You Owe It To Tyndale - Mark Batterson

I really enjoyed this recent post from Mark Batterson.

We take the Bible for granted. We have so many Bibles and we read them so little. I hope this challenges that.

William Tyndale gave his life to translating the Bible into English. Literally. Tyndale was criticized by the religious establishment. In fact, his Bible translations were burned by the Bishop of London at St. Paul's Cathedral. His response? Greater resolve to translate the Bible into a common language for the common man.

His life mission is epitomized by this rebuke to the religious establishment: "If God spare my life, a boy that driveth the plow shall know more of Scripture than thou dost." Tyndale was charged with heresy and spent more than a year in a tiny underground prison cell. Eventually he was strangled to death while tied to a stake. Then his body was burned. His dying prayer? He cried out, "Lord, open the King of England's eyes."

That prayer was answered in the next few years when King Henry VIII ordered that a Bible be placed in every Parish Church in Britain.

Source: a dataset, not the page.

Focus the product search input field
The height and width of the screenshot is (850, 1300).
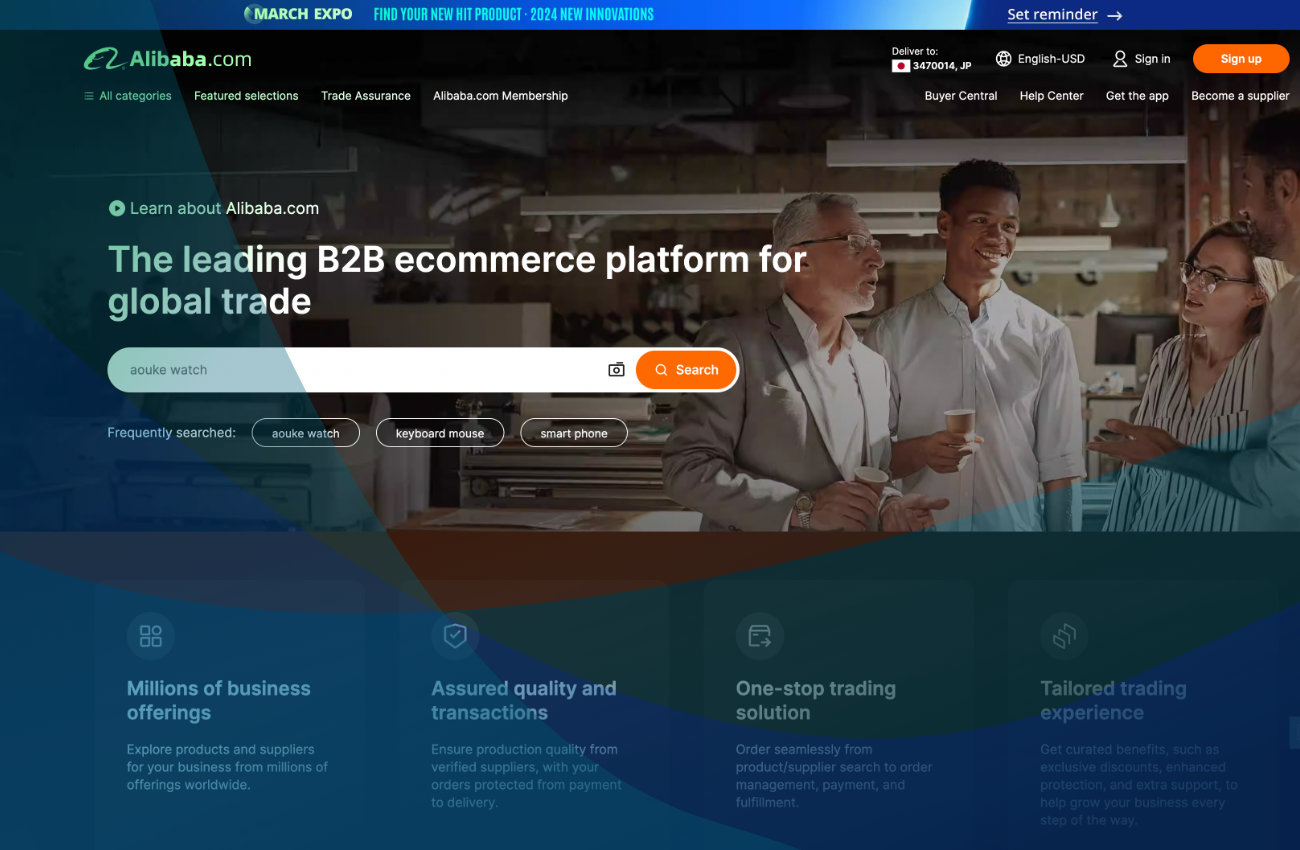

And it was answered again a century later when King James authorized a group of thirty-nine scholars to produce an English translation of the Bible. Tyndale paved the way with his life and death.

My point? You owe it to Tyndale to read your Bible.

And for the record, you are part of the company of translators. Your life is a unique translation of the Bible ready by everyone who knows you. They may never read the Bible, but they will read your life!